The core problem lies in the workload and potential risks of copying a project, so two projects need to be combined into one project. How to solve it?

The solution

1. Combine the two projects into one

If two projects need to be combined into one to address the differences identified above, then it is obvious that there is a need for a label to distinguish them. Using environment variables to solve this problem is very appropriate. In the case of a VUE project, you can write the corresponding environment variable configuration.

Continental version production environment:.env

VUE_APP_ENV=prod
VUE_APP_PUBLIC_PATH=/mainland
Copy the code

Continental version development environment:.env

VUE_APP_ENV=dev
VUE_APP_PUBLIC_PATH=/mainland
Copy the code

HongKong and Taiwan version development environment:.env.ht

VUE_APP_ENV=ht
VUE_APP_PUBLIC_PATH=/ht
NODE_ENV=production
Copy the code

package.json

"serve": "vue-cli-service serve"."build": "vue-cli-service build"."build:ht": "vue-cli-service build --mode ht".Copy the code

VUE_APP_ENV (process.env.vue_app_env, process.env.vue_app_env, process.env.vue_app_env, process.env.vue_app_env, process.env.vue_app_env, process.env.vue_app_env, process.env.vue_app_env) For example, when NODE_ENV is set to production, optimizations such as compression are performed during packaging.

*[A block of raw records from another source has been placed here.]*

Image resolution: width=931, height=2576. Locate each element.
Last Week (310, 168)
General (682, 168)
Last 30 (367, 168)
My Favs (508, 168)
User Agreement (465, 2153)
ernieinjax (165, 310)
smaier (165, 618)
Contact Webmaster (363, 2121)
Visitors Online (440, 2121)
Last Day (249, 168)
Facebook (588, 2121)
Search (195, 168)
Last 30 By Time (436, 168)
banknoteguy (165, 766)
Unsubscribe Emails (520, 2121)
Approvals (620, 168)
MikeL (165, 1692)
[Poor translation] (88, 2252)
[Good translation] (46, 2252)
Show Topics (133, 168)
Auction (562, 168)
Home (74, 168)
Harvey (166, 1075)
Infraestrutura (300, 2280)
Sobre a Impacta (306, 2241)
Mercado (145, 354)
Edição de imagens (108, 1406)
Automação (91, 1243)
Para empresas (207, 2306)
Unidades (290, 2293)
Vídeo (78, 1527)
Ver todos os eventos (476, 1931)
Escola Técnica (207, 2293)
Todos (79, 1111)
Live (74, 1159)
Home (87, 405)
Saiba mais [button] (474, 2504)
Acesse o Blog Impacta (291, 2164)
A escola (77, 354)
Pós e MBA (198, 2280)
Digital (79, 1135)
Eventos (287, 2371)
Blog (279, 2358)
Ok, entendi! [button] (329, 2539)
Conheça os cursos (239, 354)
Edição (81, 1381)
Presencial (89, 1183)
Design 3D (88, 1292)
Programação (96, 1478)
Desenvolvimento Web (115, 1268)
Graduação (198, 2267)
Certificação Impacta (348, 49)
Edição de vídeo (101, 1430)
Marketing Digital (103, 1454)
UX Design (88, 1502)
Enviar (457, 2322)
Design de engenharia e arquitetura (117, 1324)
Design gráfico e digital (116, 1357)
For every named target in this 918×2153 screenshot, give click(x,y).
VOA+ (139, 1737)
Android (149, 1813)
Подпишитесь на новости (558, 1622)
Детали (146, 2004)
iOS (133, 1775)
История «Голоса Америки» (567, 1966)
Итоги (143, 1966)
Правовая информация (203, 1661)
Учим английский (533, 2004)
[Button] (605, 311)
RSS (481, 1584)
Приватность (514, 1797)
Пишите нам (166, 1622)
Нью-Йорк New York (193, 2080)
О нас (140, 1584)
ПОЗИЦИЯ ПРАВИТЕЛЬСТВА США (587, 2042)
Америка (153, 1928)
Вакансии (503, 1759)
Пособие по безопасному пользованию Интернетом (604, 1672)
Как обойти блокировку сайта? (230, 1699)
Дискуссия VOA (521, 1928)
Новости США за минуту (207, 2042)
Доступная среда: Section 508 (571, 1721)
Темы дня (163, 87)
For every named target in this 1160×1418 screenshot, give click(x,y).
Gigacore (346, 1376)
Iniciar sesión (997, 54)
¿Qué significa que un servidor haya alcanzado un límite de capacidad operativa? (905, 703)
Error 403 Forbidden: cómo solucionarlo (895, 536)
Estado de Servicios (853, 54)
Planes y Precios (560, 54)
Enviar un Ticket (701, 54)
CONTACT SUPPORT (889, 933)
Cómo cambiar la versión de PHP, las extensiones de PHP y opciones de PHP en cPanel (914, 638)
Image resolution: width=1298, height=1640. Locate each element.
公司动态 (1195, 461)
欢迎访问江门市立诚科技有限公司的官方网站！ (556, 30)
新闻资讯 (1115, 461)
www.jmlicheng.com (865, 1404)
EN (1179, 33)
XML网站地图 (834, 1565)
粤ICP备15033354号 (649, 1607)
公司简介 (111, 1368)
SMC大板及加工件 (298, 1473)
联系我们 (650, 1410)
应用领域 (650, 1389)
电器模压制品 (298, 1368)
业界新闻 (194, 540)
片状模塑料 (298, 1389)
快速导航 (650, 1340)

Note: The RTHK version does not distinguish the test environment, because often the logic of the mainland version does not have problems, so it only needs to be based on the development of the mainland version, RTHK version only needs to be packaged for the last time (the test environment is optional, just need to add one more configuration).

Other points to note: VUE_APP_ENV is normally only accessible from node environments, but vue-CLI creation projects automatically inject variables from. Env into the runtime environment, using a global variable. This is usually implemented using the define-plugin plugin for Webpack.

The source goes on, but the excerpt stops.